How to complete this task: Go through the entries below from the first line and transcribe each one exactly, ending with the line that contains "プライバシーポリシー (80, 2332)".

Data records:

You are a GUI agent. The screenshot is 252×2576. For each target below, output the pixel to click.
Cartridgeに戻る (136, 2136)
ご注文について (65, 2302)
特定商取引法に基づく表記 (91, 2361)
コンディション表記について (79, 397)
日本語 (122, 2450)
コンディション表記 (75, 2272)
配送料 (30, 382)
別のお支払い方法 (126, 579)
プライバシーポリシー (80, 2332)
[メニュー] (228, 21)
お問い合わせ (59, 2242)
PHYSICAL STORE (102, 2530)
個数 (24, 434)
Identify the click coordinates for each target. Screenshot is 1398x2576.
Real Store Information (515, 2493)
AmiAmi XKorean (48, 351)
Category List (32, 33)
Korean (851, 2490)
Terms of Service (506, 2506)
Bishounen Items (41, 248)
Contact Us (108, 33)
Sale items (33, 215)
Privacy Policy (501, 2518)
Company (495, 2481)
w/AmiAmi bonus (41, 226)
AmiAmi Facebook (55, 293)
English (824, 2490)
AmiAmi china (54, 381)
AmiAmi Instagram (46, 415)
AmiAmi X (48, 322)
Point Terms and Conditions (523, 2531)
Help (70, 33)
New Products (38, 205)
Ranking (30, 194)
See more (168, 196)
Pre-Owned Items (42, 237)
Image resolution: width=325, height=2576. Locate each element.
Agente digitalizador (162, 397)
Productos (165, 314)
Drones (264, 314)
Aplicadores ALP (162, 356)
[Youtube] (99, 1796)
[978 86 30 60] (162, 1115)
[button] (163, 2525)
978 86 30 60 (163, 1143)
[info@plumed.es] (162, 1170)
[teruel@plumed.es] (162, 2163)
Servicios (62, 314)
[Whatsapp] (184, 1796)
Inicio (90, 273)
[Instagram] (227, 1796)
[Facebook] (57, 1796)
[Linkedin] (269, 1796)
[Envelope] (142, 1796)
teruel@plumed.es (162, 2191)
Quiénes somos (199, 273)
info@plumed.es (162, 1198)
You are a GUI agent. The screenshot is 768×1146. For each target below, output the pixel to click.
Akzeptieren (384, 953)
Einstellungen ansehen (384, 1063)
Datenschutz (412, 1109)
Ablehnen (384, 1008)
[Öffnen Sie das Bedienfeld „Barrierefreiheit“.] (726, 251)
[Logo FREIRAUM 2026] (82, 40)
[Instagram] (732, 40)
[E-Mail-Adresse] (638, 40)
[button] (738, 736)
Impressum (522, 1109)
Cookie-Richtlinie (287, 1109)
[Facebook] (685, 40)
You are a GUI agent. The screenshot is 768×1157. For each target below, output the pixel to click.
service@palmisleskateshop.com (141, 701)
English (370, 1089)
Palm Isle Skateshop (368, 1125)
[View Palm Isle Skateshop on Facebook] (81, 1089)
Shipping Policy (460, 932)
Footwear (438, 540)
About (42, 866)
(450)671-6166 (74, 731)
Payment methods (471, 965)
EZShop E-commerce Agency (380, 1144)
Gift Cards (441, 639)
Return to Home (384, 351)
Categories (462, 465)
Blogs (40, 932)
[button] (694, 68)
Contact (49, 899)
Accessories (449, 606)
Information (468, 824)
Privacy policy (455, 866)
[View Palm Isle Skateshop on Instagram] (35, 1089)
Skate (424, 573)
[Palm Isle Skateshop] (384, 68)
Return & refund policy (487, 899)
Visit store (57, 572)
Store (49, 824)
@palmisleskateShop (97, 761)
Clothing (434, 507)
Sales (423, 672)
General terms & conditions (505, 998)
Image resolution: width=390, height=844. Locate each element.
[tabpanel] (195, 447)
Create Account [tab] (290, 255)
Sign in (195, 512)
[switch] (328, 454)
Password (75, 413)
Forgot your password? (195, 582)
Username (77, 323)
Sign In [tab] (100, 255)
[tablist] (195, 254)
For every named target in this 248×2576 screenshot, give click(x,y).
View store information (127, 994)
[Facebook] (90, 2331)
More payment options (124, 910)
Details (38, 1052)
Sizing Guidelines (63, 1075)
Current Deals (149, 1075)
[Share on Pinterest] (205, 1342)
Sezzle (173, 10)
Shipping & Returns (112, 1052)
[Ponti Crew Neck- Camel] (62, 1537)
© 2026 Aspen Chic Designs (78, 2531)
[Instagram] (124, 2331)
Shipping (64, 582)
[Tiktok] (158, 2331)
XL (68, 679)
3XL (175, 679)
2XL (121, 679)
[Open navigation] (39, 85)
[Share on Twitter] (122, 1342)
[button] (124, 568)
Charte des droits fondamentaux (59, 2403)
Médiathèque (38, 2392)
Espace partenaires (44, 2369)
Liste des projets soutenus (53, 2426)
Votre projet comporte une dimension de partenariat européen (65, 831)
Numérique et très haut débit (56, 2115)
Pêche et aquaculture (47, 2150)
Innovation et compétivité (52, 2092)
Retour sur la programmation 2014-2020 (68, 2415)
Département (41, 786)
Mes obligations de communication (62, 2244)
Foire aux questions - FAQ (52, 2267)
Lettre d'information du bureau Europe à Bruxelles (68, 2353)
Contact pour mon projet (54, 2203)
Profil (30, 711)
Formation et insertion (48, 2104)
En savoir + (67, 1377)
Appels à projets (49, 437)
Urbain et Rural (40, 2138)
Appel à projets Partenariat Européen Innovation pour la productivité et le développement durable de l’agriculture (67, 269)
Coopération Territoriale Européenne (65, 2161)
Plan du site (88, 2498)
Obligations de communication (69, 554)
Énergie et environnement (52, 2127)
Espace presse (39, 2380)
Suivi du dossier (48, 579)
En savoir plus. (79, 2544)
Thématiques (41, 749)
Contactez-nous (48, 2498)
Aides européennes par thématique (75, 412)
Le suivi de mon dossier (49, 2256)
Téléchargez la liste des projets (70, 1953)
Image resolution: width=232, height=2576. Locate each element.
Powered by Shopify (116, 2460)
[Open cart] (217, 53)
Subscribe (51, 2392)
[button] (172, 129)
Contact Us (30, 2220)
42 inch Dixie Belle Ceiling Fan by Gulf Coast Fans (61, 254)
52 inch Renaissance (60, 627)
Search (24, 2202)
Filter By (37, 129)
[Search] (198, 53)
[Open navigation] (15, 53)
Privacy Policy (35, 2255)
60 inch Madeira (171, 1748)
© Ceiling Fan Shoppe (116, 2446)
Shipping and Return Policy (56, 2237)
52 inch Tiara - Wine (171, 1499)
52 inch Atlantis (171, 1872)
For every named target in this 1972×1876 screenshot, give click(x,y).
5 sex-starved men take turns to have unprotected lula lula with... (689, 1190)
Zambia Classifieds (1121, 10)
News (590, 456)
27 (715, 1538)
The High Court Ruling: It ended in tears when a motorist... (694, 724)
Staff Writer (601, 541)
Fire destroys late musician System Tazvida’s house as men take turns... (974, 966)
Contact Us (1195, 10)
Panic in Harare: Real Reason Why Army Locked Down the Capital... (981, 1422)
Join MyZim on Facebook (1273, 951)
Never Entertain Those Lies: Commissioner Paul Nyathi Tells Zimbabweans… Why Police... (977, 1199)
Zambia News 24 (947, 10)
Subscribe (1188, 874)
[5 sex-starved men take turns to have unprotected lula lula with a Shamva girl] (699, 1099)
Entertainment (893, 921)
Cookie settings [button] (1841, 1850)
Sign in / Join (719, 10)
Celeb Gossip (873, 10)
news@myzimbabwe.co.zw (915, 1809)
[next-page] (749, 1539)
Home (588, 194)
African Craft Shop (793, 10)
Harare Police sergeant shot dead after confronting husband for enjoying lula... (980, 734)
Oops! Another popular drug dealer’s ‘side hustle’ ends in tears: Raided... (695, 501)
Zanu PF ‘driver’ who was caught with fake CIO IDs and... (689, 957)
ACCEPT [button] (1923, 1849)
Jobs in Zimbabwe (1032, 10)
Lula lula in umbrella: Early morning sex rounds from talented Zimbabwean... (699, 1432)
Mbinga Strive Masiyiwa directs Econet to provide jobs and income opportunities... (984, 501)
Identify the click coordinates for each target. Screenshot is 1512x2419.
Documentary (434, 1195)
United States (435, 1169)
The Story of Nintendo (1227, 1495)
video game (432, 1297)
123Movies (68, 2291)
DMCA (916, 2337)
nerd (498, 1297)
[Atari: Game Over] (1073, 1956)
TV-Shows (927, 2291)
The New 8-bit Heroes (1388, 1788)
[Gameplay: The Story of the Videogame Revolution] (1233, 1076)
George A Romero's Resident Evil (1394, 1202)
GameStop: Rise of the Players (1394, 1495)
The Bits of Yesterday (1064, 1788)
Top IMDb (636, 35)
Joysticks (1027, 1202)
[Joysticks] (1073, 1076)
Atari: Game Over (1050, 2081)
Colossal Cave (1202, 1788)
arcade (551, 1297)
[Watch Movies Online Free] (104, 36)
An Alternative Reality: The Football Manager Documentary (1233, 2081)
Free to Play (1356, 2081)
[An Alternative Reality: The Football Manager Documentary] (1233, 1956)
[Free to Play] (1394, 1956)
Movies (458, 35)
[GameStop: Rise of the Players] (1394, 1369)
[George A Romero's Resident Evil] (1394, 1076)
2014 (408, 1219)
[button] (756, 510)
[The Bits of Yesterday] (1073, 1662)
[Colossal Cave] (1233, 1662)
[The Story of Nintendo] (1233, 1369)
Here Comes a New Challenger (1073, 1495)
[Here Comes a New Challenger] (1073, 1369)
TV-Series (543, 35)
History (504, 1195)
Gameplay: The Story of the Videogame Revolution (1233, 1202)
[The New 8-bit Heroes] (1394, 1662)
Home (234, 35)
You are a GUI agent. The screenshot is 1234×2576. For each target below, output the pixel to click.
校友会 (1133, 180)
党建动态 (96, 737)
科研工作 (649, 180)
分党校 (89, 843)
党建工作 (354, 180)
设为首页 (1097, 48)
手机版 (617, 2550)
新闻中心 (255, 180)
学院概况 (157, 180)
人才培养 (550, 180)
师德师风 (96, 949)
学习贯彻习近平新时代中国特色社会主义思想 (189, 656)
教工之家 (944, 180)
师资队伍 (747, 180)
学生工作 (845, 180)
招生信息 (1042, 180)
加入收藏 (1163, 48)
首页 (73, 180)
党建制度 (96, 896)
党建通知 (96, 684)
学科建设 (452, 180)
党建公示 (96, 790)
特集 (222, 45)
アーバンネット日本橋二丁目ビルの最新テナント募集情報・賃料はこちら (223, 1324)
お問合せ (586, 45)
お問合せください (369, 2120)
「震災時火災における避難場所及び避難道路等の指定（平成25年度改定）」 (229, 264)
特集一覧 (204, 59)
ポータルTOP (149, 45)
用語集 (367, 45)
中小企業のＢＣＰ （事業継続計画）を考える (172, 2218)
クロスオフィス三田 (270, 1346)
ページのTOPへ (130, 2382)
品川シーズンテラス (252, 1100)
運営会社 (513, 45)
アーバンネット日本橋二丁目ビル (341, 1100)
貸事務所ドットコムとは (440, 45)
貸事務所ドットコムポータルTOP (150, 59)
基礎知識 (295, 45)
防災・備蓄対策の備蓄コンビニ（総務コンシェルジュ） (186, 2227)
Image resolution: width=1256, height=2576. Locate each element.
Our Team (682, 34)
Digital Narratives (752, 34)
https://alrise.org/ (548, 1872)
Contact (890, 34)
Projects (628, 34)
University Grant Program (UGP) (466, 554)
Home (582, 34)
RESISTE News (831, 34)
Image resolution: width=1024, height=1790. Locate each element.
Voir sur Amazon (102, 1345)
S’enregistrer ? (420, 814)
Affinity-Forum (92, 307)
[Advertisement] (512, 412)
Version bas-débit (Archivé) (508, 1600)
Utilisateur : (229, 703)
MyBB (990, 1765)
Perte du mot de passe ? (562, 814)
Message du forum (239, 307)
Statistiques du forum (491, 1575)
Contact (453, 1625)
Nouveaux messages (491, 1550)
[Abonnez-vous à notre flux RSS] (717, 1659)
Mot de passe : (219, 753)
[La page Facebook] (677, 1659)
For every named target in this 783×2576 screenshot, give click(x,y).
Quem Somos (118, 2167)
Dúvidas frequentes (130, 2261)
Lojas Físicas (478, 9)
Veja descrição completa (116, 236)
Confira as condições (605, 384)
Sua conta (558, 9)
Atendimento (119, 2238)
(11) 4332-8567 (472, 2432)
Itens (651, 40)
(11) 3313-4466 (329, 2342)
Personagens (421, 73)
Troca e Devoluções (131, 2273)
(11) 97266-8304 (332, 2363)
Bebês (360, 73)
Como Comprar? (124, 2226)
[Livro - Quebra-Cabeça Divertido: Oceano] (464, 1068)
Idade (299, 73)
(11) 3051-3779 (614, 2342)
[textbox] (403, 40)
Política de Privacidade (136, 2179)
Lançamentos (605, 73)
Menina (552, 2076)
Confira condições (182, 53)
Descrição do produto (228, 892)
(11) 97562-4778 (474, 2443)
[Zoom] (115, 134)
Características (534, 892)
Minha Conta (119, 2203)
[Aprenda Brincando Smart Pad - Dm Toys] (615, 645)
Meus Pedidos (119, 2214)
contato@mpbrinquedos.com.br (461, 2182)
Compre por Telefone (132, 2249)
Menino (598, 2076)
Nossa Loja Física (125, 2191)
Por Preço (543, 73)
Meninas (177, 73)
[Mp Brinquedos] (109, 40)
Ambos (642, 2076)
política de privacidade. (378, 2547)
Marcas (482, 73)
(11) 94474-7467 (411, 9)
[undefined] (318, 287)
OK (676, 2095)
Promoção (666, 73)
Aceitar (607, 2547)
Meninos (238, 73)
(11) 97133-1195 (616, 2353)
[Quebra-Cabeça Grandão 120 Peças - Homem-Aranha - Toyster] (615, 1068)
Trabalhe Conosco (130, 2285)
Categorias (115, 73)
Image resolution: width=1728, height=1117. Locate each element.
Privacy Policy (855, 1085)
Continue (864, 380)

Solution below:
You are a GUI agent. The screenshot is 252×2576. For each target below, output the pixel to click.
Cartridgeに戻る (136, 2136)
ご注文について (65, 2302)
特定商取引法に基づく表記 (91, 2361)
コンディション表記について (79, 397)
日本語 (122, 2450)
コンディション表記 (75, 2272)
配送料 (30, 382)
別のお支払い方法 (126, 579)
プライバシーポリシー (80, 2332)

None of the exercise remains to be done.